The data Block Start
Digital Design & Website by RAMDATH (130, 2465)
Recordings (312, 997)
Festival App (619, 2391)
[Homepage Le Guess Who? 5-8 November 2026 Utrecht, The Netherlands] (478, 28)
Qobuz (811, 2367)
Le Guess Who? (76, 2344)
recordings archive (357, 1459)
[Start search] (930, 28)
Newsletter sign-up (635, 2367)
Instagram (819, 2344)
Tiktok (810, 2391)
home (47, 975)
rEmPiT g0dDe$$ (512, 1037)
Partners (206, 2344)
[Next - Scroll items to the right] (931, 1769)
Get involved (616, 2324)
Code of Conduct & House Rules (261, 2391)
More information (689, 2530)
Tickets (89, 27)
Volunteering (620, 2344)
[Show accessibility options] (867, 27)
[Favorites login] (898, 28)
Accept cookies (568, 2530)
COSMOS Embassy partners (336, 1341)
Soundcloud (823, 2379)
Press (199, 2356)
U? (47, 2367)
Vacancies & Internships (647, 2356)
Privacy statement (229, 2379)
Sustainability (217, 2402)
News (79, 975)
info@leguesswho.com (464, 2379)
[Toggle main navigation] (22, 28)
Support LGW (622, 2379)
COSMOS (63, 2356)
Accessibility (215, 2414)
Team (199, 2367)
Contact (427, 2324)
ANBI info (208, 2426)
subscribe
The data Block End
What to work on — Counting the line that contains "Soundcloud (823, 2379)" as the first, copy exactly every line through the end of the records, and nothing else.

Solution below —
Soundcloud (823, 2379)
Press (199, 2356)
U? (47, 2367)
Vacancies & Internships (647, 2356)
Privacy statement (229, 2379)
Sustainability (217, 2402)
News (79, 975)
info@leguesswho.com (464, 2379)
[Toggle main navigation] (22, 28)
Support LGW (622, 2379)
COSMOS (63, 2356)
Accessibility (215, 2414)
Team (199, 2367)
Contact (427, 2324)
ANBI info (208, 2426)
subscribe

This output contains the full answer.